# [Excerpt]
Stocks, Bonds, and Dollar Moving South

August 2, 2016

Japan’s Nikkei dropped 1.7%.  Share prices in Europe, led by banks, have so far today declined 3.4% in Greece, 2.4% in Spain, 2.1% in Italy, 1.4% in France, 1.3% in Germany, 0.8% in Switzerland and 0.3% in Great Britain. Equities fell 0.8% in Australia and opened lower in the United States.

WTI oil bounced 0.9% but remains very depressed at $40.41 per barrel, having fallen over 20% from June’s high.

Sovereign debt prices are lower.  10-year bond yields rose by 11 basis points in the U.K., eight bps in Germany, six bps in Japan and 4 bps in the United States.

The dollar has fallen today by 1.2% against the Aussie dollar, 1.1% versus the yen and kiwi, 0.8% relative to sterling, 0.7% vis-a-vis the loonie, 0.4% against the euro and Swiss franc and 0.2% versus the yuan.  Comex gold advanced by a further 0.8% to $1,369.90 per ounce.

Investors are giving a double-whammy boo-how to released details of the planned Japanese fiscal stimulus, which bears a close resemblance to the many failed packages from the 1990s that had a big total figure for a headline but in fact delivered only a fraction of such in true new spending.  In this case, the total figure is Y28.1 trillion of which just over a quarter represents real government deficit spending.

# [Work required]
Please say whether each statement agrees with the market report, answering yes or no and quoting the deciding words: (a) Share prices fell more in Spain than in Italy. (b) The 10-year bond yield in the United States rose more than the one in Germany. (c) Comex gold lost value. Rely only on the market report to respond.

# [Provided material]
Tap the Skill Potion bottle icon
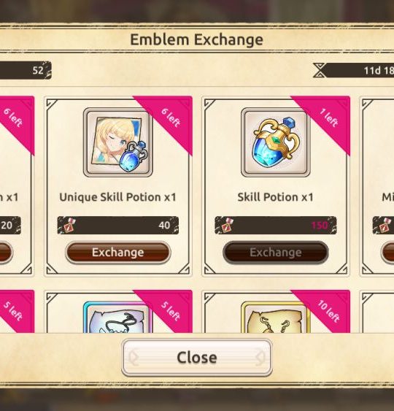Image resolution: width=394 pixels, height=411 pixels. coord(276,142)
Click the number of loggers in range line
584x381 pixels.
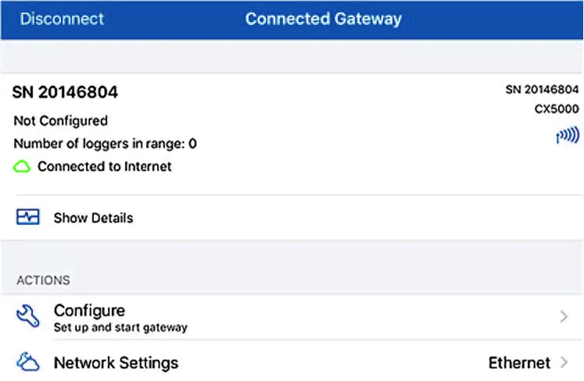tap(105, 144)
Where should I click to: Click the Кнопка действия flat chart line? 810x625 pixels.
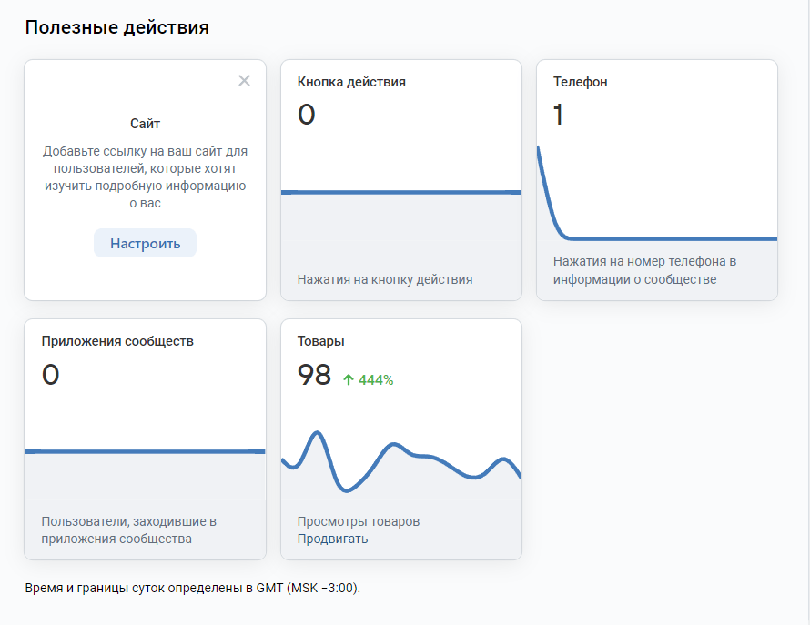coord(400,192)
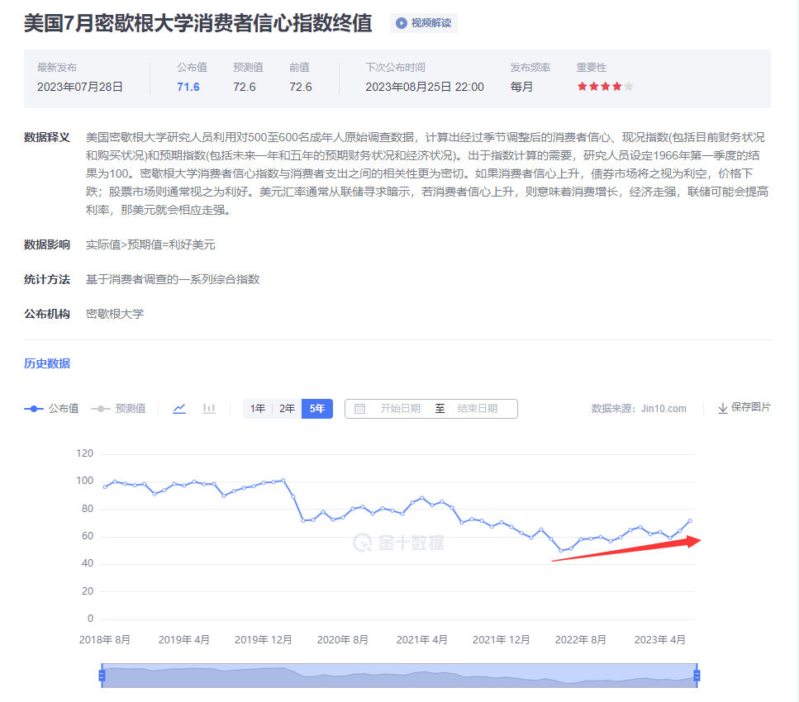The height and width of the screenshot is (702, 799).
Task: Select the 2年 time range tab
Action: [x=286, y=408]
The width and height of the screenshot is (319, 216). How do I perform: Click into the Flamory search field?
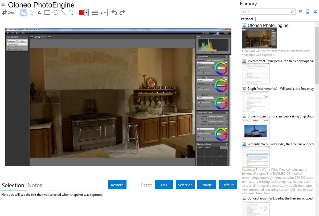[x=265, y=11]
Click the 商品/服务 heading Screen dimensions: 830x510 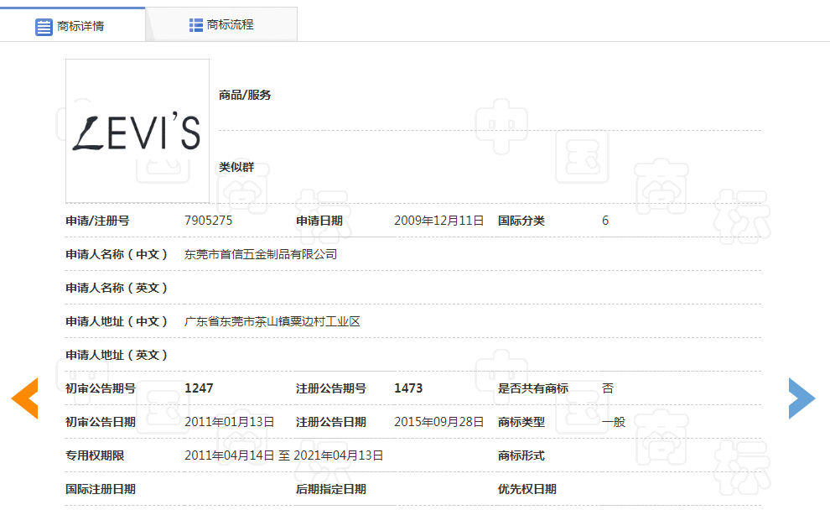tap(245, 96)
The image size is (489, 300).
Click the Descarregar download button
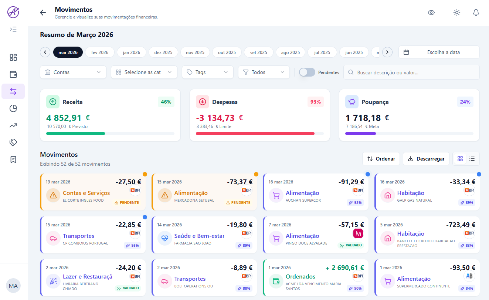(426, 158)
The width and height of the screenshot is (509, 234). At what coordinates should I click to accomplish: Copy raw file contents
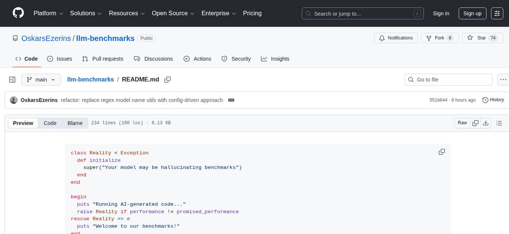(476, 123)
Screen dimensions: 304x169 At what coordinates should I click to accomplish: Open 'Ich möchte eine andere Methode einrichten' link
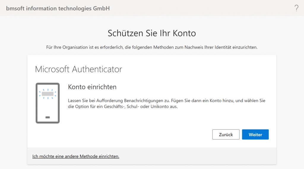[76, 156]
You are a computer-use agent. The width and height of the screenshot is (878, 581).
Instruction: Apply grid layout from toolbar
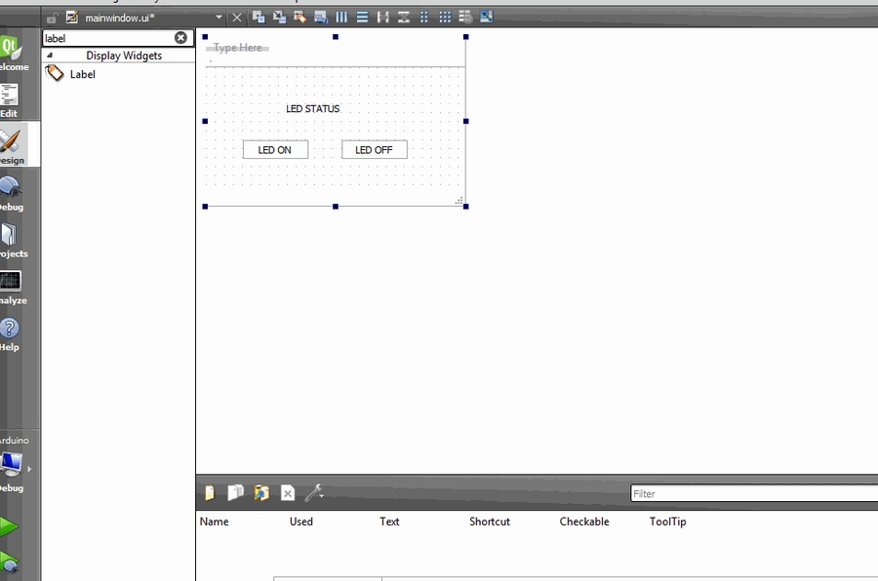coord(445,18)
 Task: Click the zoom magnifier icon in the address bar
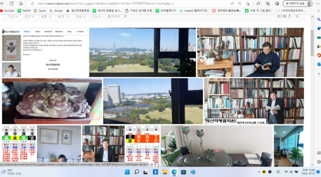tap(240, 4)
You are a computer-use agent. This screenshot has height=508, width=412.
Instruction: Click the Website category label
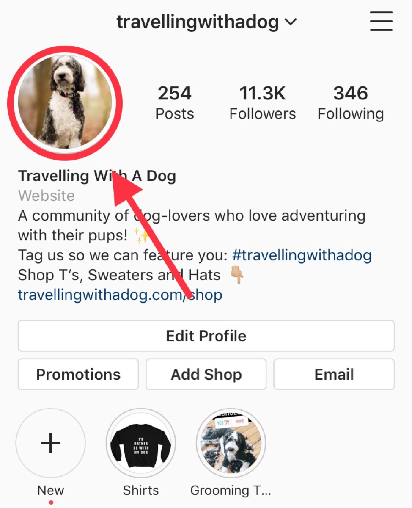pyautogui.click(x=47, y=196)
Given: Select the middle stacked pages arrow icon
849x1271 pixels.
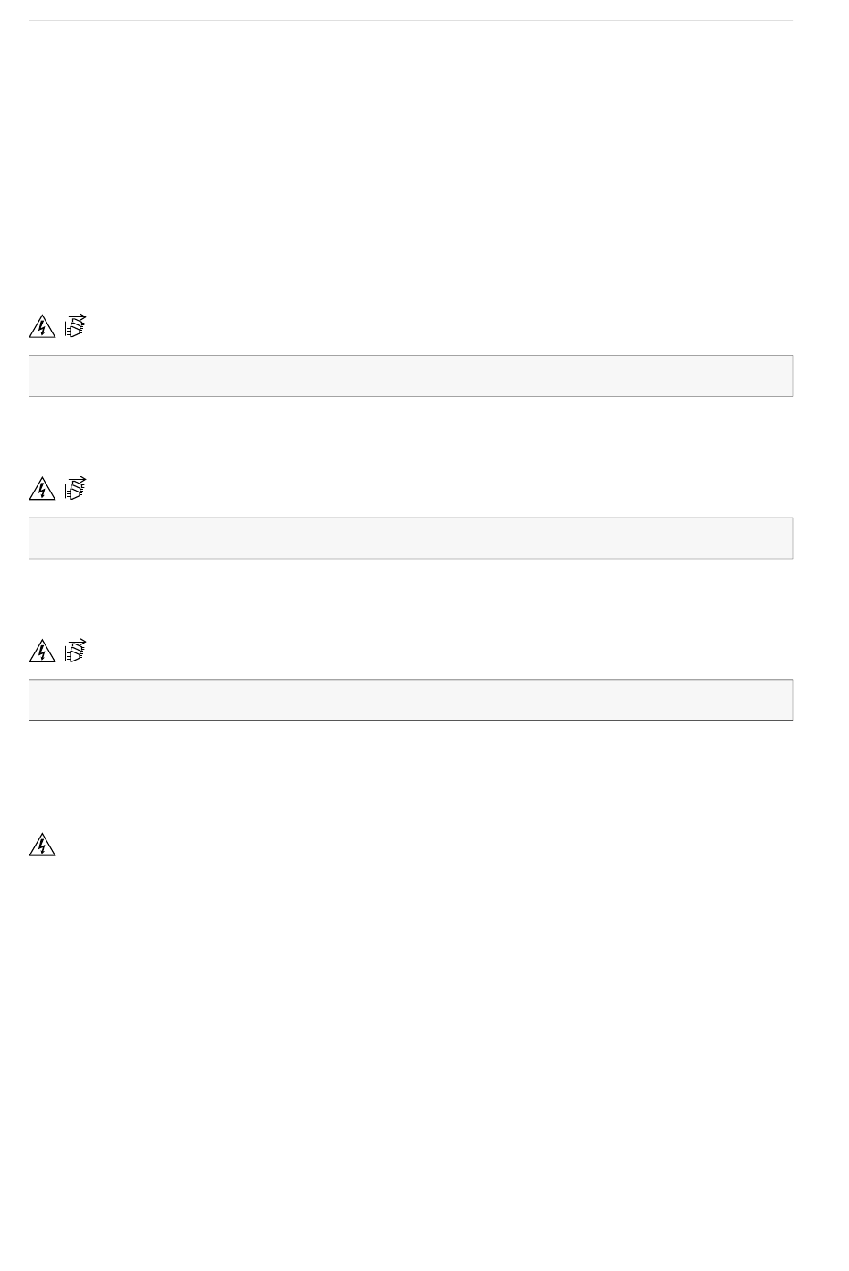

# [Output for this exercise]
(a) Yes: "2.4% in Spain, 2.1% in Italy"
(b) No: "eight bps in Germany, six bps in Japan and 4 bps in the United States"
(c) No: "Comex gold advanced by a further 0.8% to $1,369.90 per ounce"